Various methods have been used to measure the extent of stimulant medication prescription in Australia. Studies using data derived from state government regulatory authorities (Salmelainen 2002) and Pharmaceutical Benefits Scheme databases (Hollingworth et al. 2011) have found the prevalence of prescription of stimulant medication to be approximately 1%–2% of the childhood population, and a recent study of a nationally representative sample of children and adolescents obtained a similar result (Sawyer et al. 2017). Although there is considerable regional variation in prescription of stimulant medications in Australia (Berbatis et al. 2002), overall the percentage receiving stimulant medication in Australia has been estimated to be between those of North America and Europe (Berbatis et al. 2002). However, population-level estimates are not able to inform about variation across sub-groups of patients, nor about predictors of medication use, as they lack the patient-level data required for such analysis.

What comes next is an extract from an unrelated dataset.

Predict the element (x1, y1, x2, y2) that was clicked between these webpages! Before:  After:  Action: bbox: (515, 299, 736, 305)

The variables associated with the prescription of ADHD medication are not well understood. Studies examining this question are either dated or restricted to children who are being managed by a pediatrician. An Australian study conducted in 1998 identified three factors associated with stimulant medication use in the general population (Sawyer et al. 2002). In this study 1.8% of children were prescribed stimulant medication, and only one in eight children with ADHD was taking stimulants. The main predictors of medication use were male sex, attending a pediatrician, and having high levels of inattention or aggression (Sawyer et al. 2002). In a recent audit of Australian pediatricians' practice, 80% of children with ADHD were treated with medication (Efron et al. 2013), a similar proportion to that reported in the United States (Visser et al. 2014). Medication prescription in these children was predicted by age, but not by sex or socioeconomic status (SES) (Efron et al. 2013). There has been little investigation of other potential child- (e.g., ADHD symptom severity, academic and social function) and family-level (e.g., parent mental health) predictors of medication use in children with ADHD. Additionally, it is unknown whether children who receive medication have different patterns of use of recommended non-pharmacological management, for example, psychological services.

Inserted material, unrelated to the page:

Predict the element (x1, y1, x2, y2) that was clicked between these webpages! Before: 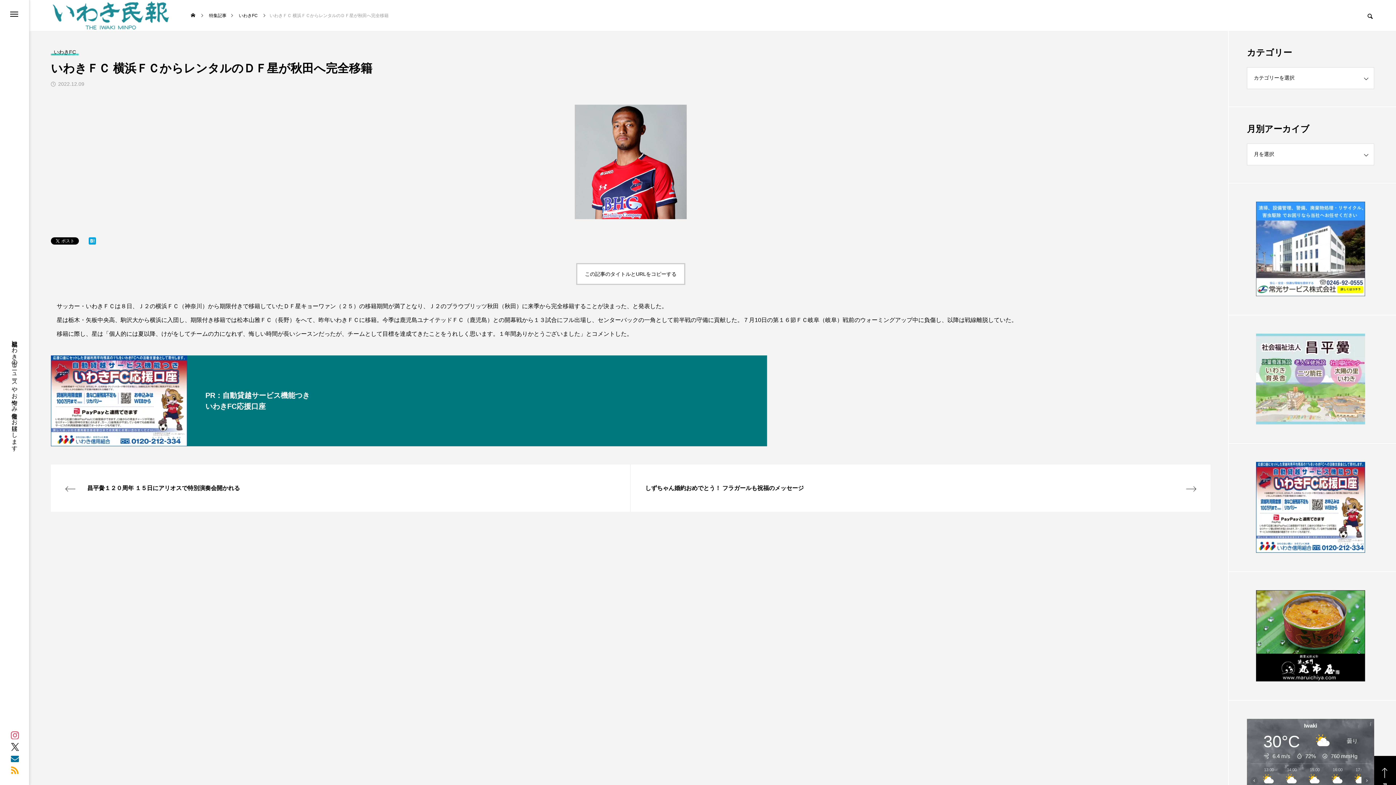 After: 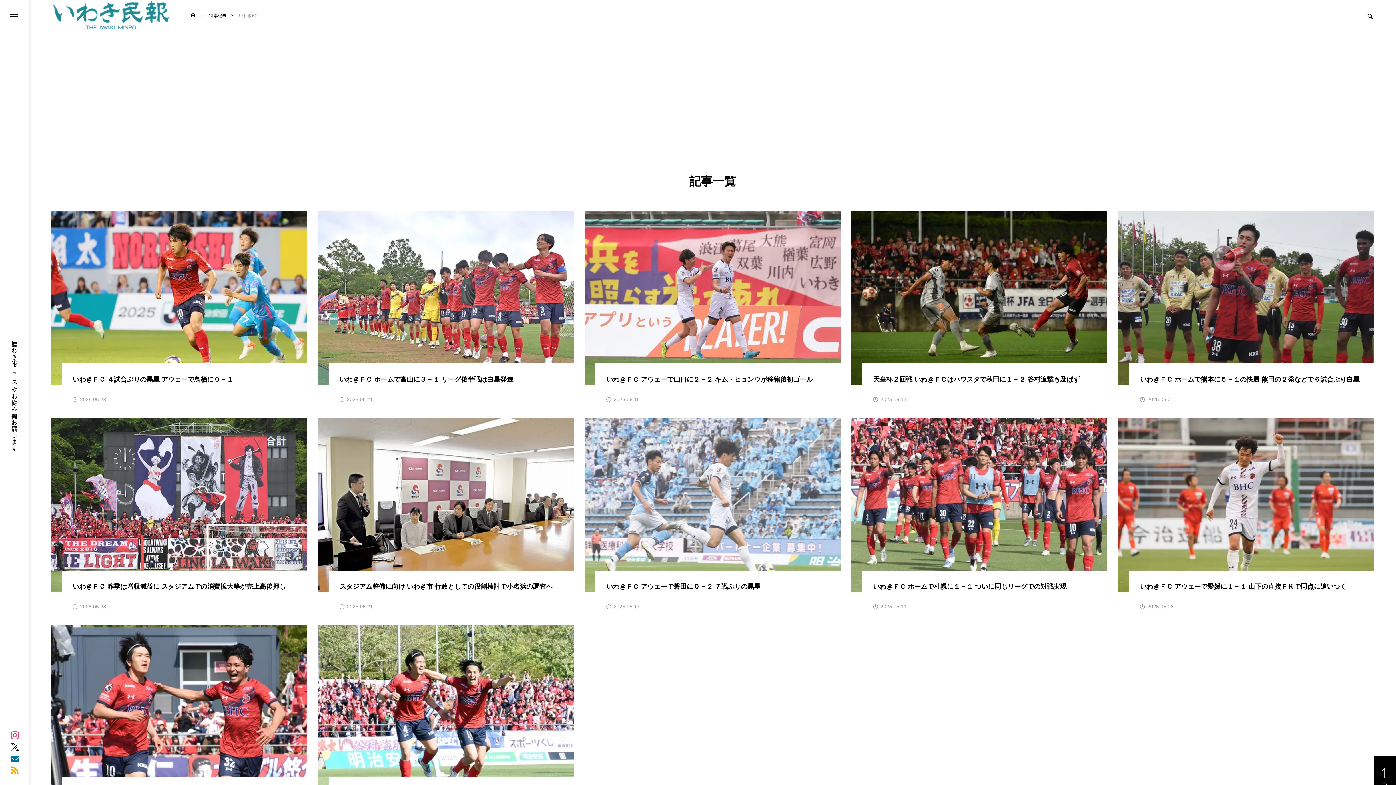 Action: bbox: (50, 49, 78, 56) label: いわきFC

Therefore, we investigated these issues using a community-based sample of primary school-aged children meeting Diagnostic and Statistical Manual of Mental Disorders, 4th edition (DSM-4), criteria for ADHD (including cross-situational impairment). Specifically, we aimed to determine: proportion of children with ADHD treated with ADHD medication (stimulant or non-stimulant) at ages 7 and 10 years in a community sample of children with ADHD (overall and by subtype); predictors of prescription, including ADHD symptom severity, ADHD persistence, presence of comorbidities, sex, academic performance, social functioning, primary caregiver mental health, and family- and area-level indicators of SES; and whether receipt of ADHD medication was associated with different patterns of use of psychological services.

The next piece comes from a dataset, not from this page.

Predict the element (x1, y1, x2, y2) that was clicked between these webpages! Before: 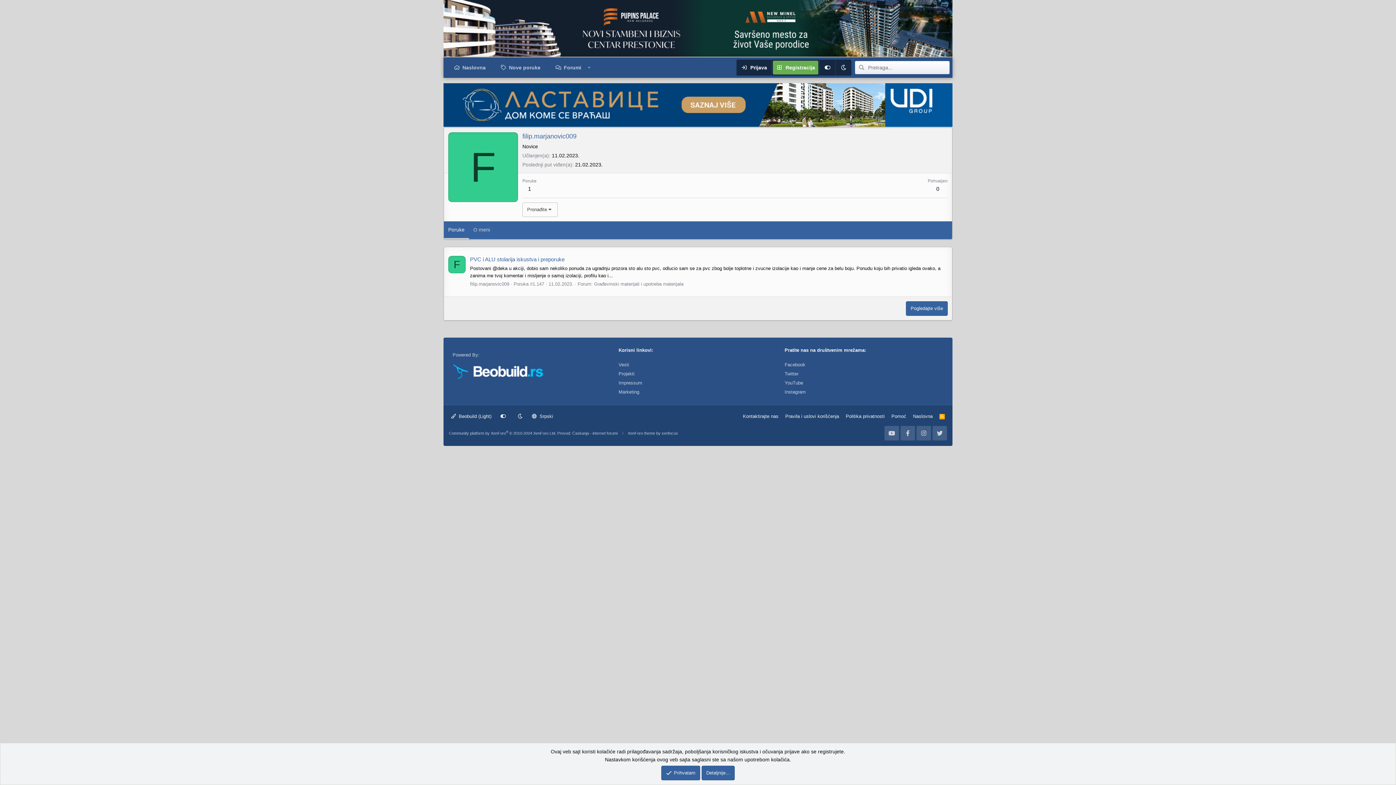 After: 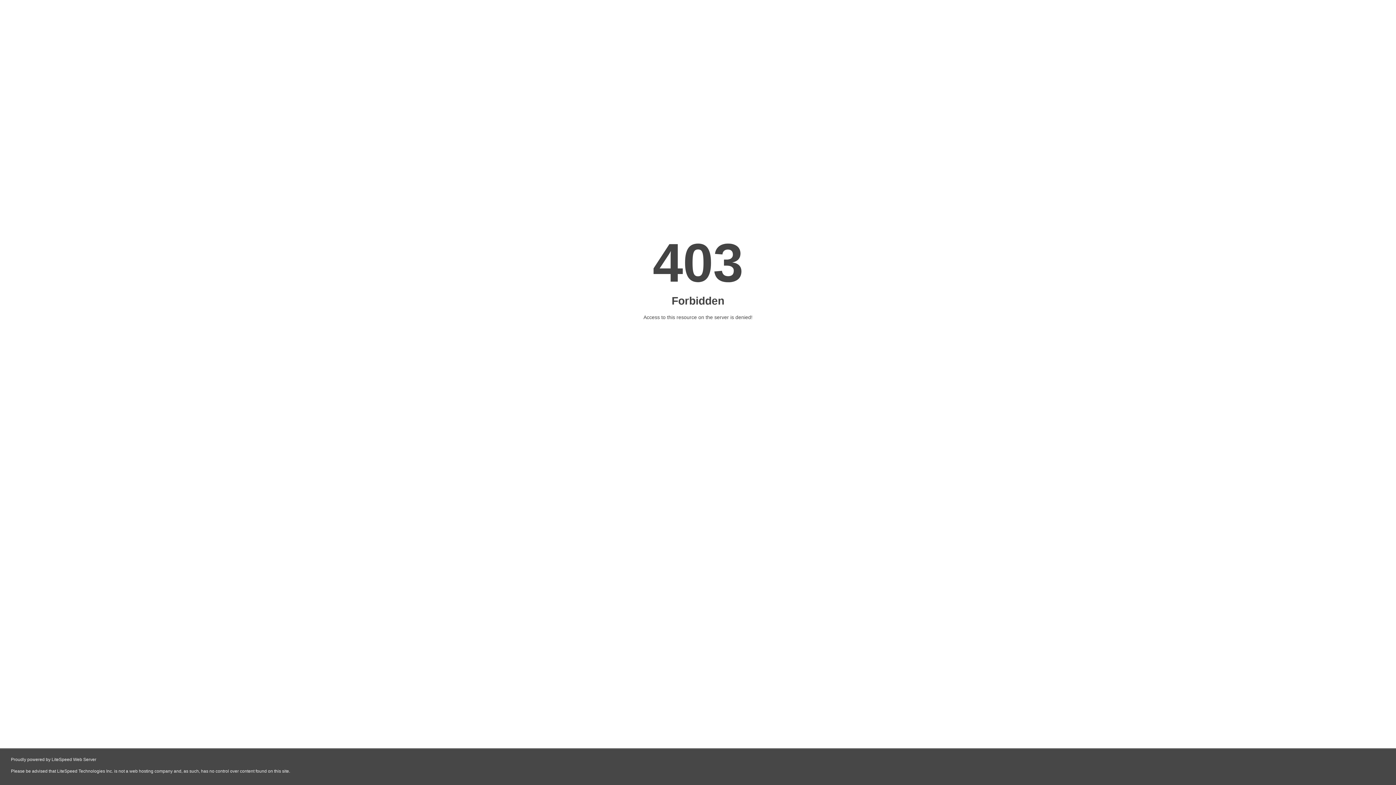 Action: label: Vesti bbox: (618, 362, 629, 367)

We hypothesized that, contrary to popular belief, only a minority of children meeting criteria for ADHD would be treated with medication. We further hypothesized that those factors that are most strongly indicative of functional impairment in children with ADHD—namely ADHD symptom severity and persistence, the presence of externalizing comorbidities, and poor academic performance—would be the strongest predictors of medication prescription. In the absence of prior data, we offered no hypotheses regarding the prevalence of use of psychological services by children who were and were not receiving ADHD medication.
Methods
We analyzed data from the Children's Attention Project (CAP), a longitudinal community-based cohort study of children with ADHD and non-ADHD controls (Sciberras et al. 2013). Only those children who were identified as having ADHD at baseline were included for the current article (i.e., non-ADHD controls were excluded). Participants were recruited from 43 government primary schools in metropolitan Melbourne, Australia. Schools were recruited via Victorian Department of Education and Training regions selected for representation of diverse socioeconomic communities. Participants were recruited via a two-stage screening and case-confirmation procedure. The first stage involved parent and teacher Conners 3™ ADHD Index score (Conners 2008) completed for all grade 1 children in participating schools. Those children who screened positive by both parent and teacher ratings, and/or whose parents reported previous ADHD diagnosis, were invited into the longitudinal study. A structured diagnostic interview (National Institute of Mental Health Diagnostic Interview Schedule for Children Version IV [DISC-IV]) (Shaffer et al. 2000) was then completed with parents who consented to confirm or refute ADHD caseness and to identify comorbid disorders. Children who met criteria for ADHD on the DISC-IV made up the ADHD cohort for this study. Exclusion criteria were intellectual disability, severe medical conditions, genetic disorders, moderate–severe sensory impairment, neurological problems, and parents with insufficient English to complete the interviews or questionnaires (for details of participant flow, see Efron et al. 2014). Measures were collected via detailed parent surveys at baseline (age 7 years) and 3-year follow-up (age 10 years). An additional report of medication status was also collected by parent survey midway (at 18 months) between the main data collections.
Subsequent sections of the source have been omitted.